Com’è stato allevato/coltivato? Nella letteratura medica sta emergendo che il modo di produzione del cibo, forse ancor più della sua varietà, incida seriamente sul calcolo del sapore e della funzione che esso svolge in noi. C'è un'enorme differenza, nel prodotto finale, per esempio fra la carne macinata di manzo prodotta industrialmente in allevamenti intensivi (che rappresenta la maggior parte della carne e pollame che arriva sulle nostre tavole) e la carne di bestiame allevato al pascolo. Nella classe medica ancora oggi queste due categorie sono spesso messe insieme e definite semplicemente carne rossa, ma se chiedi a uno chef, ti dirà che queste due carni sono due mondi a parte. Ed è sufficiente che tu le assaggi per comprendere che l'ipotesi avanzata dagli chef è corretta. Il sapore porta con sé l’informazione nutritiva: la differenza di sapore tra la carne d’allevamento e quella da pascolo non è quindi una mera questione di palato.
Cos’ha mangiato? È un pesce di allevamento nutrito con mangimi, o è un pesce pescato che ha avuto la fortuna di poter rispettare la sua dieta naturale? È un pollo da allevamento intensivo che è stato portato velocemente al suo peso adulto con mangimi da colture OGM, o è un bel pollo ruspante che mangia cereali e avanzi dell’orto? È una fragola cresciuta in serra a dicembre, o è una fragola spuntata naturalmente a primavera?

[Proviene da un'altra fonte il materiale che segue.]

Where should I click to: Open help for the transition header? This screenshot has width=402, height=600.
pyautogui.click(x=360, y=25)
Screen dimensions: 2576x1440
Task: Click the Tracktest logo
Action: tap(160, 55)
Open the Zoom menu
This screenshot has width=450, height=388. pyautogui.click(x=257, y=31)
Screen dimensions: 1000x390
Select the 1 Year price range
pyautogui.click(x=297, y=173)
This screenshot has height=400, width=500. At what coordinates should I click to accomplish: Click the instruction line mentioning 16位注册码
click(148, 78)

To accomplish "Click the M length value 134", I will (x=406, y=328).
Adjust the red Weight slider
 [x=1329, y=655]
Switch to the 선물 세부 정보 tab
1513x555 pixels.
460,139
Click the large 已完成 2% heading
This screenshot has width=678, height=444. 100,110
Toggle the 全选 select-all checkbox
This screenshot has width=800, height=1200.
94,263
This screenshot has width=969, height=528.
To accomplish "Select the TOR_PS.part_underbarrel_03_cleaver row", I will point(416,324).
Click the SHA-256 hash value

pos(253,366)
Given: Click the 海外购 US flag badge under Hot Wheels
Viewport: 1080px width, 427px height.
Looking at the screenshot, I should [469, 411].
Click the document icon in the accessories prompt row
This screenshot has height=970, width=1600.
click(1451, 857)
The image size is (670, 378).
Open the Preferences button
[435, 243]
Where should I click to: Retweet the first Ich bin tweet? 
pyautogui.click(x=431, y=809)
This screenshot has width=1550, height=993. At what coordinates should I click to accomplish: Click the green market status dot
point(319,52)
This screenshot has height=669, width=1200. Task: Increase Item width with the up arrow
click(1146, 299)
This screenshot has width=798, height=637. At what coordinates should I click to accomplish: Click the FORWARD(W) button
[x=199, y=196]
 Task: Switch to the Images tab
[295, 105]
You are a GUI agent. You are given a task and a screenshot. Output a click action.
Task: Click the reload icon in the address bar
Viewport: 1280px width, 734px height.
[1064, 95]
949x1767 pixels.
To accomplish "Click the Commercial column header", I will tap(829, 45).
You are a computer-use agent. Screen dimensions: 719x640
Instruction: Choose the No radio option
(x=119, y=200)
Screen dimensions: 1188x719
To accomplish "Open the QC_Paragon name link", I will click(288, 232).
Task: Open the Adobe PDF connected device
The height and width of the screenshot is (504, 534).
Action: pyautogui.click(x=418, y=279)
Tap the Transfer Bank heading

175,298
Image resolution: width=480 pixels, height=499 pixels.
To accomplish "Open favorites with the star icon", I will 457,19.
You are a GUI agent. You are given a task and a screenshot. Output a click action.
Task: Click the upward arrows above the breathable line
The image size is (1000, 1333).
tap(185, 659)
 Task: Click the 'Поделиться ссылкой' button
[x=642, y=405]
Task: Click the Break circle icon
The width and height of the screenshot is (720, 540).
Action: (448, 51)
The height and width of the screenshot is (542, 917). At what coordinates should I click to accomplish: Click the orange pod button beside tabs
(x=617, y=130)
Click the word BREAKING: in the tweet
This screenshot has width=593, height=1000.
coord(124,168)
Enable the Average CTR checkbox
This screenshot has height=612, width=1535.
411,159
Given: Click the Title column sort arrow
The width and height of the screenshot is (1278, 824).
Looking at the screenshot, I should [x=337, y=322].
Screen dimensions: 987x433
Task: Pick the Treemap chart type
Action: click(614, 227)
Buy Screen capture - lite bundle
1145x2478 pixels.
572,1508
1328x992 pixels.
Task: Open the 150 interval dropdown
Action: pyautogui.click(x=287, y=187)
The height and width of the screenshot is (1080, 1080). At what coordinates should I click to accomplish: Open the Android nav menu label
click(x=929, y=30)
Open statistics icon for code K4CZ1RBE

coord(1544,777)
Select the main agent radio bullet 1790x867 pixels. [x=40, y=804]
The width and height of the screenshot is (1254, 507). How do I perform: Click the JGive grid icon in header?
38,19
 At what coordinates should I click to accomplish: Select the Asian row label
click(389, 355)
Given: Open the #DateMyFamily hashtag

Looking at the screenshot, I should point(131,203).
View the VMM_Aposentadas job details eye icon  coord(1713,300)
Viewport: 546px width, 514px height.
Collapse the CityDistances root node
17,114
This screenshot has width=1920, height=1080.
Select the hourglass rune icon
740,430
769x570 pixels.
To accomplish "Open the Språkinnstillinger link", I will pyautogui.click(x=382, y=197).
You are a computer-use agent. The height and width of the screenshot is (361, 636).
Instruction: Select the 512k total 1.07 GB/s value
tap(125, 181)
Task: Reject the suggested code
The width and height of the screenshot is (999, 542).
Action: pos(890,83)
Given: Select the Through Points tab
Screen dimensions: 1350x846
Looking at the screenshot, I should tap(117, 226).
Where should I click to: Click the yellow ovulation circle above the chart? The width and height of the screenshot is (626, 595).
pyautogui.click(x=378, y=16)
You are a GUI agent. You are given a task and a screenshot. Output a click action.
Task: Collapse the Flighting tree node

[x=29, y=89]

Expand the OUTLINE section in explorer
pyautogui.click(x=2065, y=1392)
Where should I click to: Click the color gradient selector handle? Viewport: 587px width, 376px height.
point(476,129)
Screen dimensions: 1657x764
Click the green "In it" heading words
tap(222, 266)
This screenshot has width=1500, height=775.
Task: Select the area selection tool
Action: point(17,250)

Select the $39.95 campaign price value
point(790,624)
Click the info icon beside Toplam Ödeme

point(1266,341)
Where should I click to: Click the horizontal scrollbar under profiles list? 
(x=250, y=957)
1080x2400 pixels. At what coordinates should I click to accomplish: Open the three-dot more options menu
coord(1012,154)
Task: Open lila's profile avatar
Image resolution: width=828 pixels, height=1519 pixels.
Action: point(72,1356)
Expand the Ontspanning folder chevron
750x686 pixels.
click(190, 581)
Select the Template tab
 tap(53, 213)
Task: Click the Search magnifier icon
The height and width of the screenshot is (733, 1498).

Com’è stato trattato/trasformato? Che processo di elaborazione ha subito? È un cibo al suo stato naturale, o comunque minimamente processato (a crudo, bollito, arrosto, marinato) come possono essere le preparazioni della cucina di casa? Oppure è un cibo altamente trasformato, un cibo la cui matrice naturale è stata alterata con processi e additivi industriali estranei alle pratiche e agli ingredienti della cucina casalinga (se non lo hai già letto, il mio articolo sugli UPF ti chiarirà molto bene i rischi sottesi al consumo abituale di questo tipo di cibi)?
Sono le risposte a queste domande che fanno la differenza fra la salute e la malattia, fra il delizioso e il trangugiabile, fra l’adeguamento passivo ai modelli veicolati dalla cultura della convenienza e la scelta responsabile.
Che cosa scegli di portare dentro di te? Che cosa scegli di portare nel mondo?
Avere una relazione salutare ed appagante con il cibo non può prescindere dall’andare oltre i messaggi della cultura di massa del finalmente liberi dall’incombenza di fare chissà quali variegate spese e successive noiose preparazioni... finalmente salvati dal piatto pronto che, con un semplice balzo dal frezeer al forno, in dieci minuti, ci risolve la questione ‘sostentamento’.